* _Required action_
Beneath this task are records; print exactly the stretch of them from the line with "The width and height of the screenshot is (1172, 778)." through the line with "Given: Click Mexico", both ends included.

(Stored data)
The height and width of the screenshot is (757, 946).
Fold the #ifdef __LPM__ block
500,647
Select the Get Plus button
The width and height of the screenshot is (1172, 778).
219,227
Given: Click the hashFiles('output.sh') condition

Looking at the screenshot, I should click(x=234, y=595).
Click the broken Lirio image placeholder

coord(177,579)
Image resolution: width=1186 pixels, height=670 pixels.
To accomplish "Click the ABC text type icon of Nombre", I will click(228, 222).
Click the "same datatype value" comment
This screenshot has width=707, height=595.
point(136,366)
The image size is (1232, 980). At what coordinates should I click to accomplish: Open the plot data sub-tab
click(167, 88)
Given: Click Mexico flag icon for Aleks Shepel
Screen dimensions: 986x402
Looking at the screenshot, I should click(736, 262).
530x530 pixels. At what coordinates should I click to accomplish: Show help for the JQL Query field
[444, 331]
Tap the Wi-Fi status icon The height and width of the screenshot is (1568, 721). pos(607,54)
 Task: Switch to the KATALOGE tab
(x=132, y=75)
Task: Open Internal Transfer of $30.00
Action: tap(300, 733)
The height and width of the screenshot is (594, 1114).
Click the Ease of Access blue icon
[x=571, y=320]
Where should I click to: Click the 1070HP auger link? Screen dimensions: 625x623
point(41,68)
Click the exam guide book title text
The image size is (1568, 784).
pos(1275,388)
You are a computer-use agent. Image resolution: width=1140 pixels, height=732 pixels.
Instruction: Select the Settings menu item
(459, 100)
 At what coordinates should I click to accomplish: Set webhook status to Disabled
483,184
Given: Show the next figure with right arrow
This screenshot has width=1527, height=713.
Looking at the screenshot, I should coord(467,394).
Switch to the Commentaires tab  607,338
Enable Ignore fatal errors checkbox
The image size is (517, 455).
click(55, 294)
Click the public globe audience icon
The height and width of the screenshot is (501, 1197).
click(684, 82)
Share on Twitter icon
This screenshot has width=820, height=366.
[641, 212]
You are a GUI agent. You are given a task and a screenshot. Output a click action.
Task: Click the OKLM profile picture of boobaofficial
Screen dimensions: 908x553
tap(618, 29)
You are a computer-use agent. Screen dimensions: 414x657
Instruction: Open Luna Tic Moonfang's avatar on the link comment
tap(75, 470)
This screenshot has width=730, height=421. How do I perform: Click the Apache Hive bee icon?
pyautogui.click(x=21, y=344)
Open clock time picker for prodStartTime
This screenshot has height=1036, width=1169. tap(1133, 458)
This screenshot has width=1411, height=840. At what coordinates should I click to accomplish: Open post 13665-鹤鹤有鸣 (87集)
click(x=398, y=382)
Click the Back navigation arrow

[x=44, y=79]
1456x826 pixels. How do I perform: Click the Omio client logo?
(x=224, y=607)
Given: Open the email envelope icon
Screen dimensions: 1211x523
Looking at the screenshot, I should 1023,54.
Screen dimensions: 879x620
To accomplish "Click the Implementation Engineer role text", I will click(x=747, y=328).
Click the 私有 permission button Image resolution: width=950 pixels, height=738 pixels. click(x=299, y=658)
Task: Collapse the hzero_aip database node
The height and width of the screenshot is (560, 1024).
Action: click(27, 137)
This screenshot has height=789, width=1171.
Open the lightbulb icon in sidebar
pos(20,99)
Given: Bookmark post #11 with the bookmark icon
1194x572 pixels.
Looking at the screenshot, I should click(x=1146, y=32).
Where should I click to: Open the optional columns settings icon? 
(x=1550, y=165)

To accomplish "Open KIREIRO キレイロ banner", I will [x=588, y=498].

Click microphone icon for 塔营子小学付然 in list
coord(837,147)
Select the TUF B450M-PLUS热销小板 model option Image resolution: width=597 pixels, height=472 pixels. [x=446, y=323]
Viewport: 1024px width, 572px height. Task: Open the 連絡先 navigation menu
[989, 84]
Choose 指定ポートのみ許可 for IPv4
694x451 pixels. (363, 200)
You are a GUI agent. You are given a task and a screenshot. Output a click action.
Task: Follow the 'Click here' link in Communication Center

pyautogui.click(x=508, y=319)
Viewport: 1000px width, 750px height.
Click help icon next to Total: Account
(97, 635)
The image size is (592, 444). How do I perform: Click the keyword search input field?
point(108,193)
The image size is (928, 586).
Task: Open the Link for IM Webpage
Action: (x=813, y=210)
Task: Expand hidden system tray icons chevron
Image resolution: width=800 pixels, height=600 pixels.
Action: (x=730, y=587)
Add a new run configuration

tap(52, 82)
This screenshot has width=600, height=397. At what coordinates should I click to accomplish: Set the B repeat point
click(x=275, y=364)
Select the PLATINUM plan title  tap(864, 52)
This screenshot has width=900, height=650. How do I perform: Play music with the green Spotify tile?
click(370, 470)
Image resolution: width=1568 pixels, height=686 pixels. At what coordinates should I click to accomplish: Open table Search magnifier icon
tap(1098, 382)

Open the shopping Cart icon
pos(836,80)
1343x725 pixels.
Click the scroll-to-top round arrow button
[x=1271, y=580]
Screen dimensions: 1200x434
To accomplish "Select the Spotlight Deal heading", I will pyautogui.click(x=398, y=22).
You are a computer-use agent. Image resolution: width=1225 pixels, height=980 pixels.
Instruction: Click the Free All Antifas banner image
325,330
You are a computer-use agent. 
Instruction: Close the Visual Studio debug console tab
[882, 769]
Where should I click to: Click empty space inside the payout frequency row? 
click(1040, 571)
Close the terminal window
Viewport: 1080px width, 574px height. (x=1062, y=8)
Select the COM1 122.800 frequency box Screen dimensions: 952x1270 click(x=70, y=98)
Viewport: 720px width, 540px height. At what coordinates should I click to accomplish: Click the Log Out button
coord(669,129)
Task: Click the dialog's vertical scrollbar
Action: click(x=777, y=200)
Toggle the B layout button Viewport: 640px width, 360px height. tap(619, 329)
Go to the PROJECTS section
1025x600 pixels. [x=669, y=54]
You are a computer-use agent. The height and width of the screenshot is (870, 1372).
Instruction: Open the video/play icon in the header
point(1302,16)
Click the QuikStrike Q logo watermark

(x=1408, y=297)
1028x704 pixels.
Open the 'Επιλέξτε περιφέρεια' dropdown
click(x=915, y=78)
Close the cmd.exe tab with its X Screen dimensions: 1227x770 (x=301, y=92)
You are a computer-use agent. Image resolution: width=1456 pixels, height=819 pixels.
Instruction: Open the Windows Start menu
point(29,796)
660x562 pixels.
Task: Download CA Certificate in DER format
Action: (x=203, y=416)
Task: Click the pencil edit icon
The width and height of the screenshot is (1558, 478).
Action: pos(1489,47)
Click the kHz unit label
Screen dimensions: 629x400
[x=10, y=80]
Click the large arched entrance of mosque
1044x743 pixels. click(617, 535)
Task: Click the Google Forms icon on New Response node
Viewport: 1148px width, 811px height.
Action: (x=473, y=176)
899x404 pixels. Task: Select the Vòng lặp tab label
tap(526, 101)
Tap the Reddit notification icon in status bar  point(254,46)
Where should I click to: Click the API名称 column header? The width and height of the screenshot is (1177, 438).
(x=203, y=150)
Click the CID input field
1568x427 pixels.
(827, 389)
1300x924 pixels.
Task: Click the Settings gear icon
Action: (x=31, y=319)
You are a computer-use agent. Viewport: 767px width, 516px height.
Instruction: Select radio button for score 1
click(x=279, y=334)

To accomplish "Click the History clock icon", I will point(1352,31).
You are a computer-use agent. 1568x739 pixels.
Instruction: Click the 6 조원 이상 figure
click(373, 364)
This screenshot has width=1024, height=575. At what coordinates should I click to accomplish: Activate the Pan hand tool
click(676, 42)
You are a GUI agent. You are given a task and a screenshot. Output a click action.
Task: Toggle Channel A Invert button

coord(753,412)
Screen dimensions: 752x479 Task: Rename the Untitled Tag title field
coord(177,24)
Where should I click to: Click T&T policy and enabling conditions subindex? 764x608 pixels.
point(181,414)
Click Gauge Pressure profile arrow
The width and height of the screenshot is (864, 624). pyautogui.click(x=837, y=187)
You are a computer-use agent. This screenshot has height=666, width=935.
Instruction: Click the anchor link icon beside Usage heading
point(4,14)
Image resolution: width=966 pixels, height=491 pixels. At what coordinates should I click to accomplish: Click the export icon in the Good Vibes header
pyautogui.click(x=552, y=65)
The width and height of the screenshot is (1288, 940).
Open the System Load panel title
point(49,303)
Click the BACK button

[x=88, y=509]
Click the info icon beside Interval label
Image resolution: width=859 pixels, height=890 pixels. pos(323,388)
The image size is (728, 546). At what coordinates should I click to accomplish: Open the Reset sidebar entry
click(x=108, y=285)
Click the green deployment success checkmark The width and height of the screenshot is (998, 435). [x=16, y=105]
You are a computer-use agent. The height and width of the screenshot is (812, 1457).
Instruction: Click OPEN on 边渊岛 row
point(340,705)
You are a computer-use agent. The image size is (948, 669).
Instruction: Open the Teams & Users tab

* _Solution to this problem_
The width and height of the screenshot is (1172, 778).
219,227
Given: Click the hashFiles('output.sh') condition

Looking at the screenshot, I should click(x=234, y=595).
Click the broken Lirio image placeholder

coord(177,579)
Image resolution: width=1186 pixels, height=670 pixels.
To accomplish "Click the ABC text type icon of Nombre", I will click(228, 222).
Click the "same datatype value" comment
This screenshot has width=707, height=595.
point(136,366)
The image size is (1232, 980). At what coordinates should I click to accomplish: Open the plot data sub-tab
click(167, 88)
Given: Click Mexico flag icon for Aleks Shepel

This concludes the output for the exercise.